## Problem to solve
Take the listing below and output it exactly, with no images.

## Available data

----------------------------------------

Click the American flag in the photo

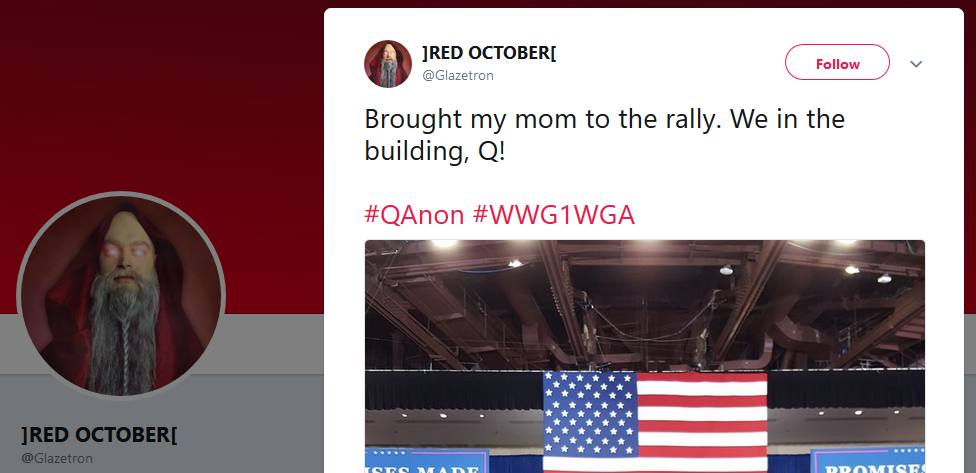tap(655, 420)
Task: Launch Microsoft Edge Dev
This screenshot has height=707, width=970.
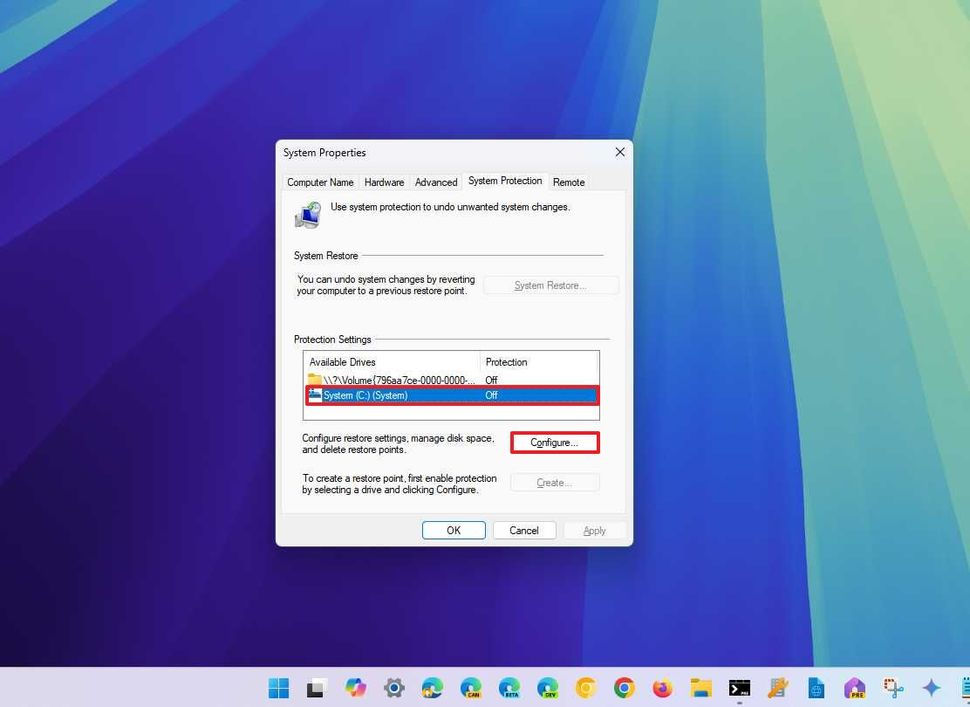Action: tap(547, 688)
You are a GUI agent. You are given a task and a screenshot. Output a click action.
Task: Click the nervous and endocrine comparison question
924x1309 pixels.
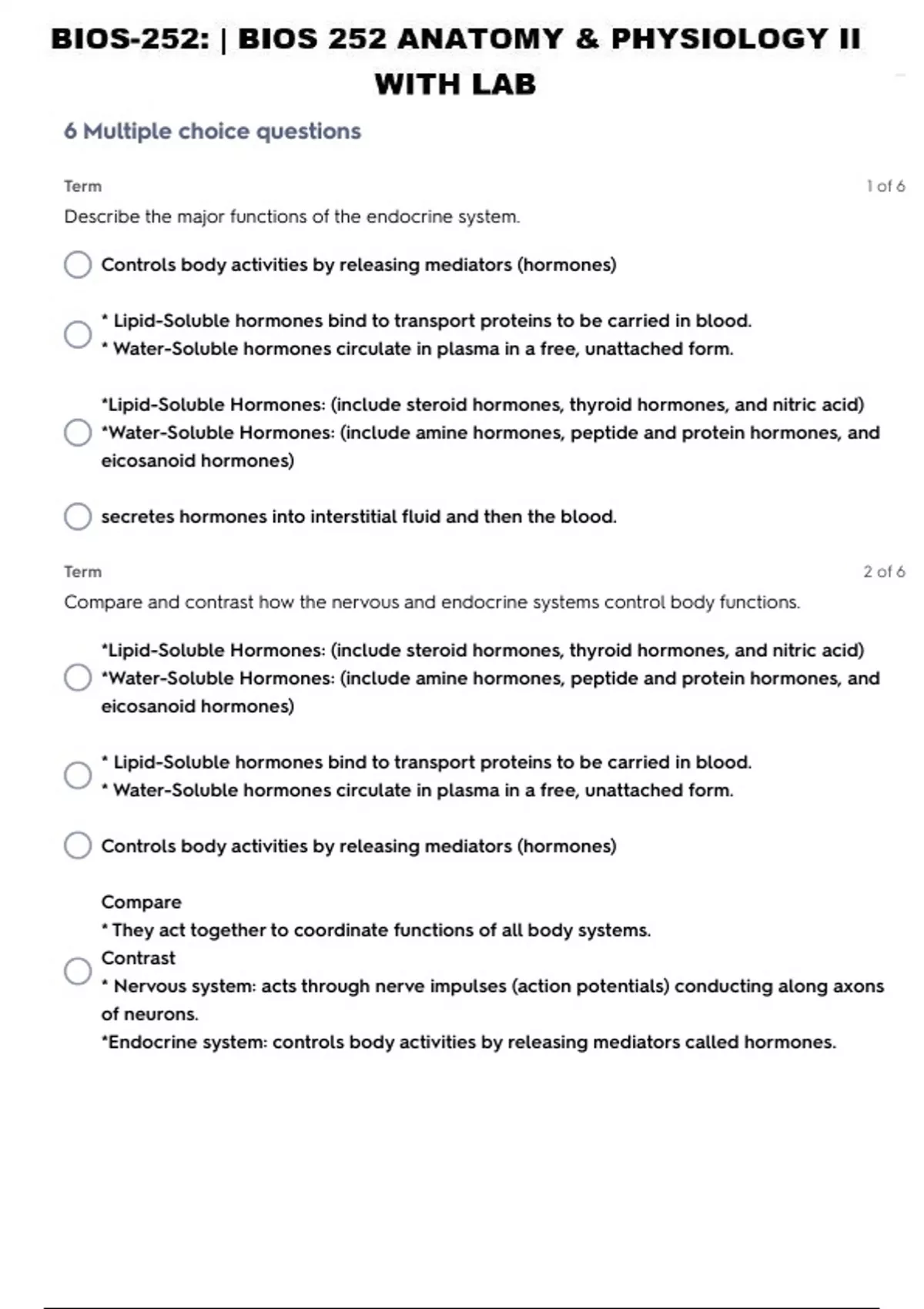[x=432, y=602]
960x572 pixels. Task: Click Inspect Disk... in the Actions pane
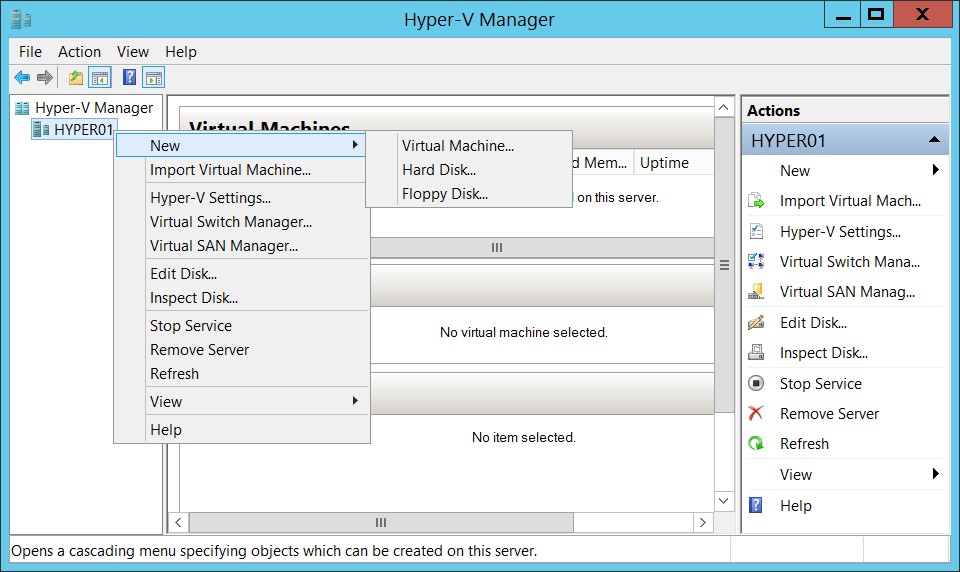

----------------------------------------

## Task response
Click the American flag in the photo

tap(655, 420)
Task: Launch Microsoft Edge Dev
This screenshot has height=707, width=970.
Action: tap(547, 688)
You are a GUI agent. You are given a task and a screenshot. Output a click action.
Task: Click the nervous and endocrine comparison question
924x1309 pixels.
[x=432, y=602]
960x572 pixels. Task: Click Inspect Disk... in the Actions pane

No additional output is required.